Fortunately, she was compassionate enough to allow me to cradle her in my arms until she fell asleep. Then, when she began softly to snore, obedient to her wishes, I got out of bed and returned to the living room where now I sit at the card table, drinking gin and tonic, writing these lines, too disturbed for sleep.
My head is spinning with fatigue. I must have Mary-Ann but only if she wants me, and that is impossible as things are now. I’ve just tried to ring Randolph but he gave instructions to the motel operator that he was not to be awakened until morning, the bastard!

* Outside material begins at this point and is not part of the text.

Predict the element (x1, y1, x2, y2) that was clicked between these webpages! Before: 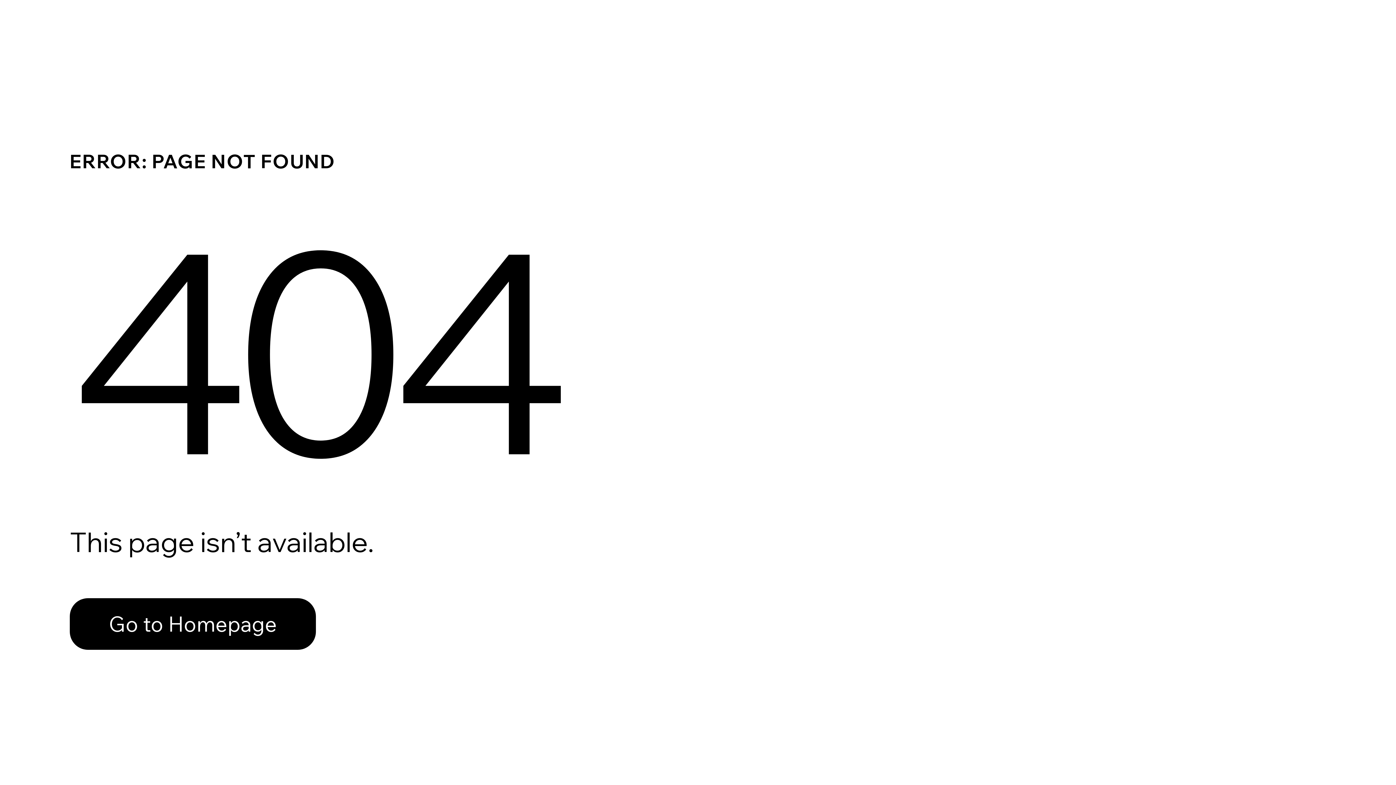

He knew that I would need to talk to him tonight. Obviously Disneyland was too much for him.
36
Buck’s office. I sit at his desk.
Randolph sits in the big chair underneath the portrait of Elvis Presley. Buck and his lawyer have gone into the next room to take a telephone call from New York.
As soon as they were out of the room, Randolph wanted to talk but I motioned for him to be quiet. The room is bugged, like everything out here. So Randolph now sits wheezing softly, chewing the stem of his pipe and staring out the window. I write these lines for something to do.
We’ve shaken them, no doubt of that. But I’m still not certain whether or not they will call our bluff.
Randolph presented them with a signed affidavit, duly notarized, swearing that he had witnessed my wedding to Myron in Monterrey, Mexico. Up until the very last moment I thought I would have trouble with Randolph. Fortunately his greed finally convinced him that he should do the right thing, despite the risk involved. Nevertheless, he is nervous as a cat. So am I.
Buck was true to form. “It was a real nice gesture of your’n, Doc, to come out here and help out this li’l ol’ gal.” More than ever was Buck, revoltingly, the Singin’ Shootin’ Cowboy, so inferior in every way to Hoot Gibson. “Naturally we want to do the right thing by her.”
“Then cut the cackle,” I said firmly, “and hand over the three hundred fifty G’s which all of our lawyers now agree is my adjusted share of the property.”
“Certainly, Mrs. Breckinridge,” said Charlie Flagler Junior. “Just as soon as we get final word, any minute now, from our New York office which will like clear up one final detail, it’s all yours because,” he turned to Randolph, “we are not about to question the probity of such a well-known person and author like Dr. Montag.”
“Thank you,” I answered for Randolph, who looked gloomy as he always does when someone praises him (his father withheld all praise during Randolph’s formative years and so today he can never accept any compliment without suspecting that it is loaded, as this one of course was).
“Right here,” said Buck, holding up a check written on the Bank of America, Beverly Hills Branch, “I’ve got the check, all made out to you and everything.”